Bold and Selective Remembering
The psalmist demonstrates that prospering in God includes trusting God enough to boldly exhort God to selective remembering. The psalmist calls the Teacher to whom he looks for instruction and guidance to remember “your mercy” (25:6), to forget “my transgressions,” and to “remember me according to your steadfast love and for the sake of your goodness” (25:7). God is asked to remember God’s own goodness and love because they are from everlasting and to forget the psalmist’s youthful sin, which is in the past.

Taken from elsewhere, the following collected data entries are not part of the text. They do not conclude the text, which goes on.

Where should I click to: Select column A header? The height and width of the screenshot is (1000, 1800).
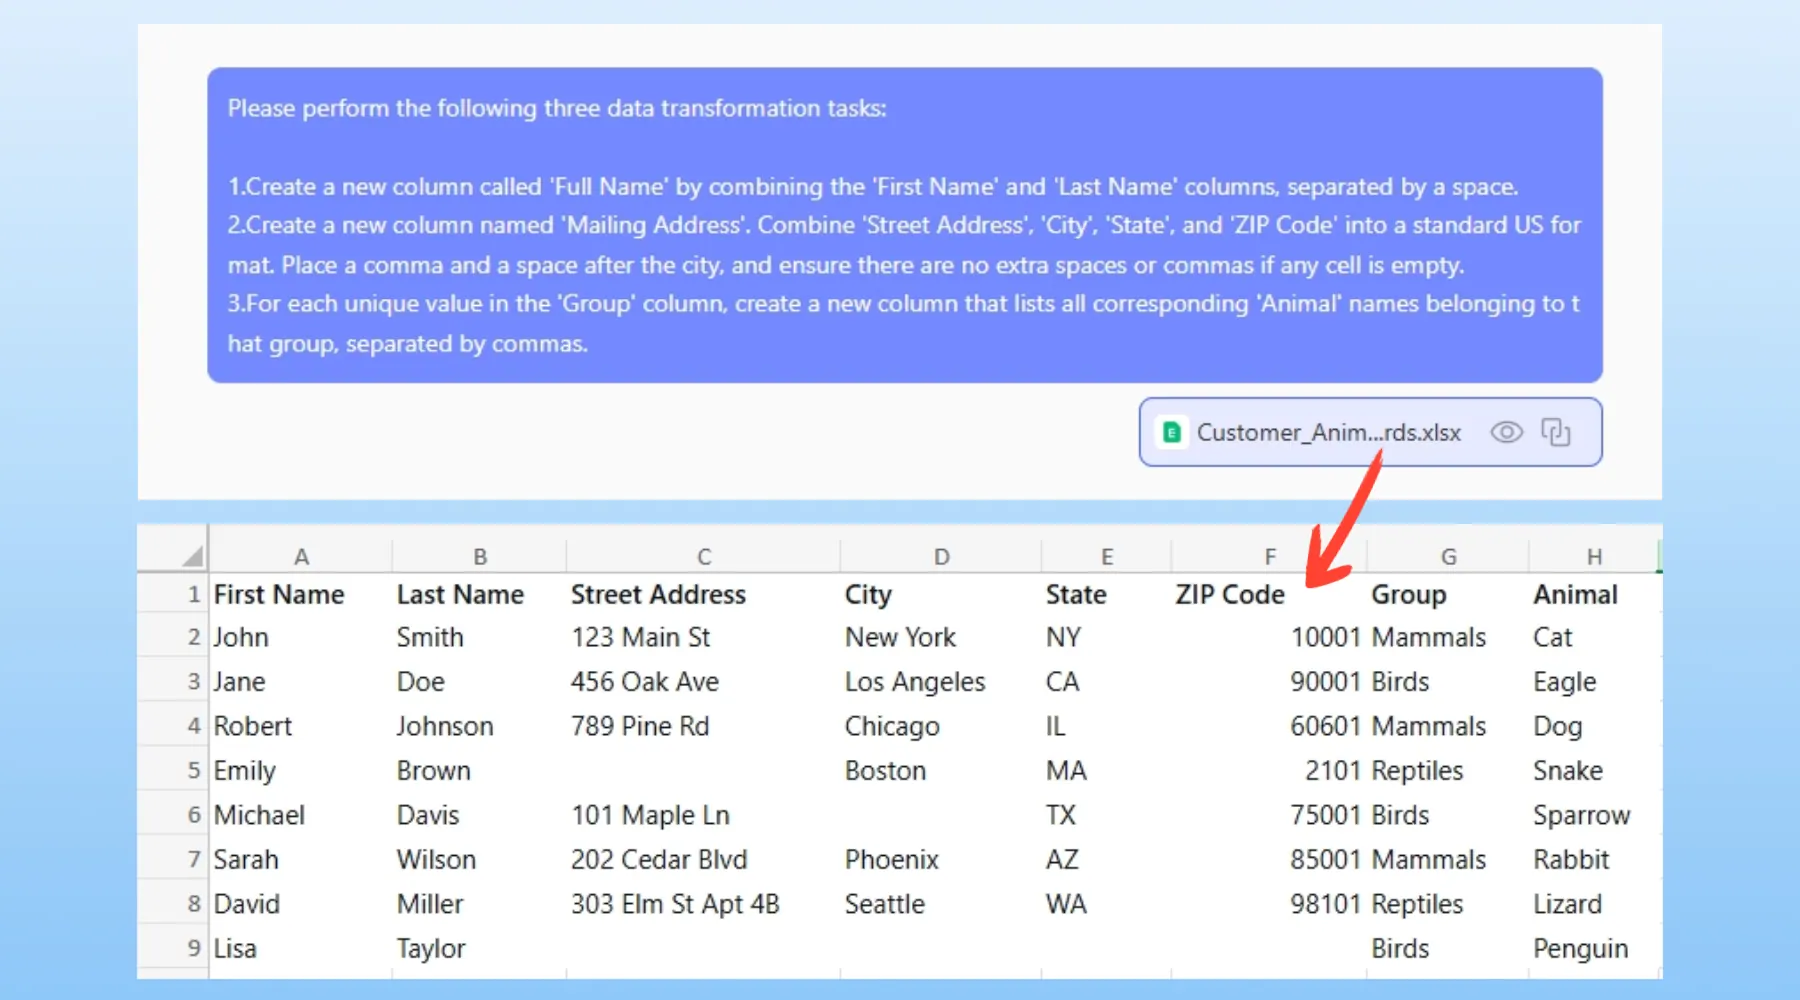[301, 556]
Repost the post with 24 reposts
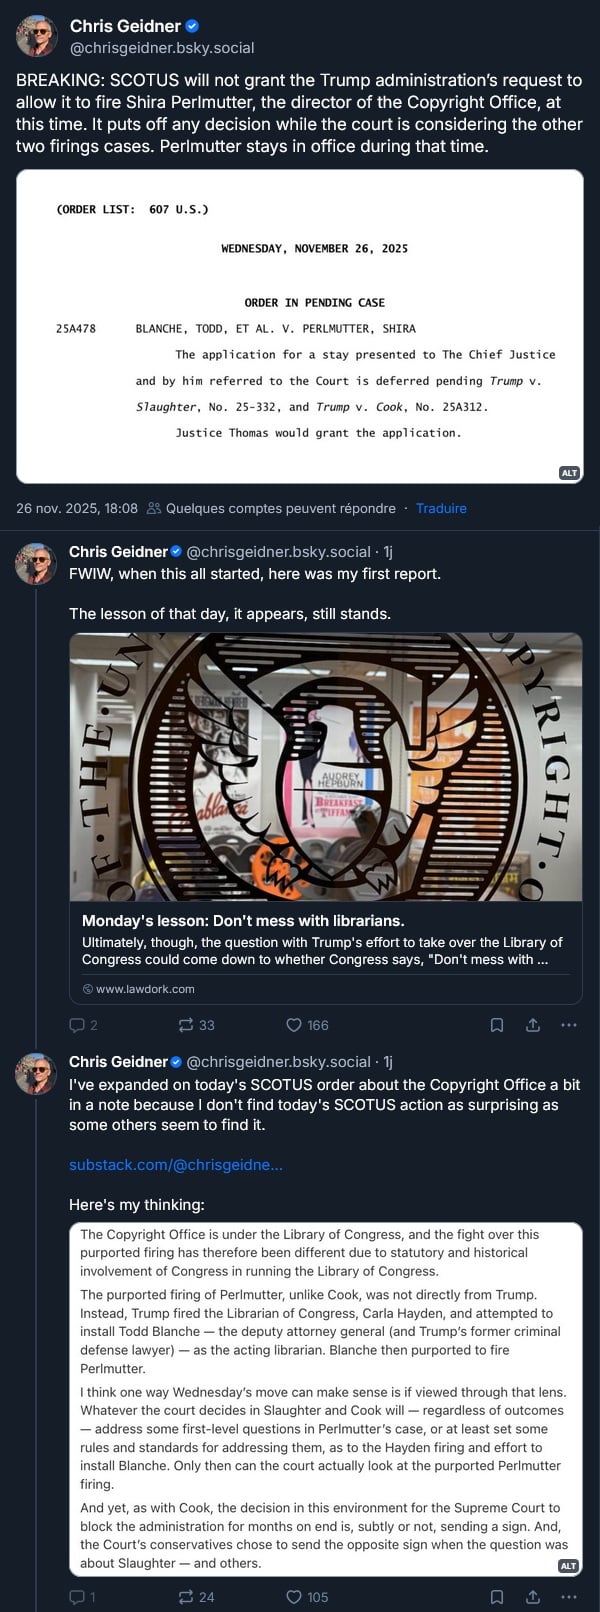This screenshot has height=1612, width=600. coord(186,1597)
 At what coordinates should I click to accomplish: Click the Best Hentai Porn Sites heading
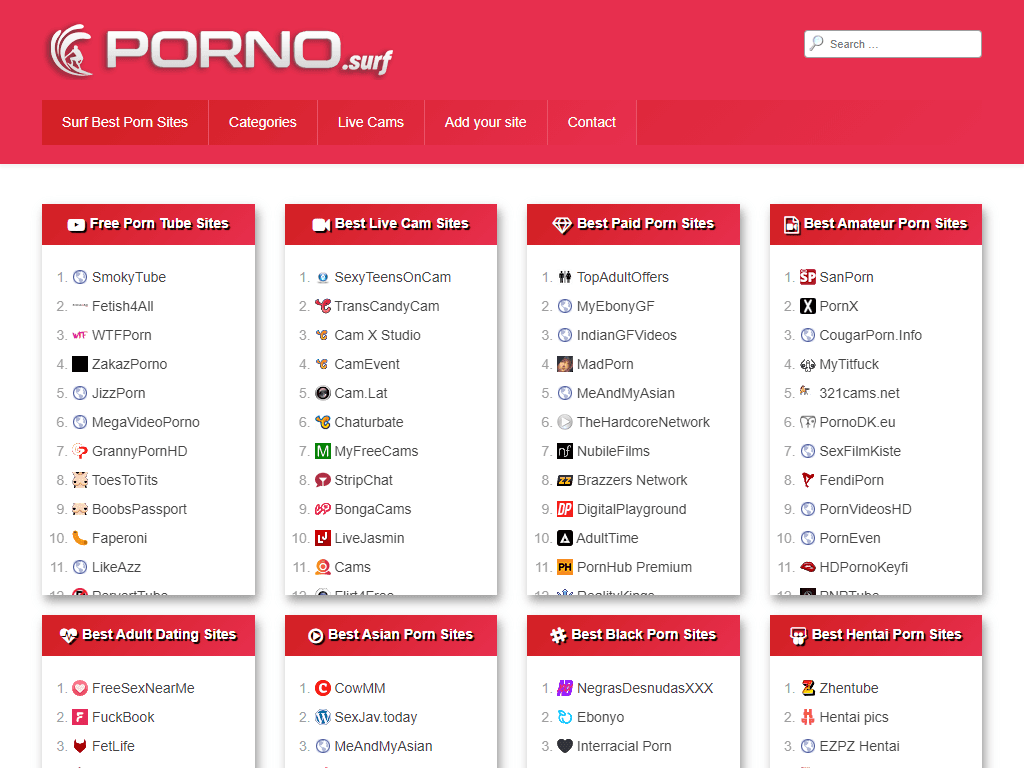[886, 635]
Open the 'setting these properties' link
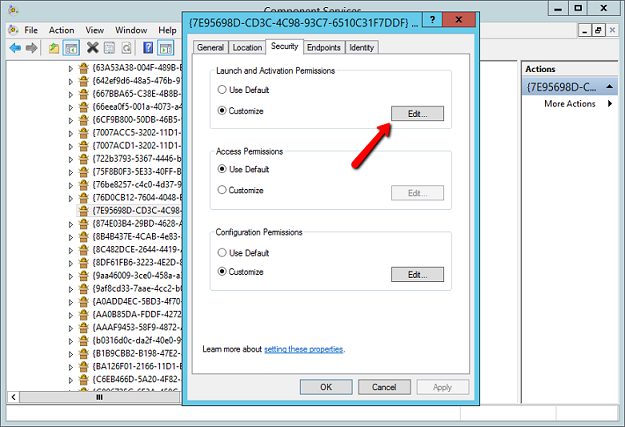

God is Gracious and Upright
We can receive God’s instruction and ask God to selectively remember because of who God is. “You are gracious and upright, O Lord,” the psalmist declares (25:8). God is compassionate and merciful. Then the psalmist elaborates. God teaches (as opposed to punishes or rejects) sinners in God’s way. God leads the lowly in justice. All God’s paths–which the psalmist has asked God to teach him (25:4)–are steadfast love and faithfulness (25:10). Faced with waiting, surrounded by enemies who are treacherous and seek to put to shame, burdened by one’s own sin, we can trust our gracious and upright God whose ways are steadfast love and faithfulness. Prospering in God comes from actively trusting in God and eagerly longing for God’s response.

Preaching Psalm 25:1-10
Even as our government and church seek a plan for fiscal prosperity, Psalm 25 provides a plan for prospering in God. The psalmist’s plan is to pray to God, actively acknowledging the utter dependence upon God, receiving the help that comes with God’s instruction, and exhorting God to selective remembering. This leads to prosperity akin to that of a Samaritan who upon seeing a neighbor in trouble was moved with pity. This kind of prosperity is only possible because of who God is, the gracious and upright Lord who, in the words of the reading from Deuteronomy, “will make you abundantly prosperous” (30:9). Proclaim how Christ is like that Good Samaritan to us and then how Christ will make us prosperous like him. Then invite the congregation to pray, depend, be taught, and exhort God to both remember and forget.

1Roger E. Van Harn and Brent A. Strawn (eds.), Psalms for Preaching and Worship: A Lectionary Commentary (Grand Rapids: Eerdmans, 2009), 109.
2James Luther Mays, Psalms, Interpretation, a Bible Commentary for Teaching and Preaching (Louisville: Westminster John Knox, 1994), 124-125.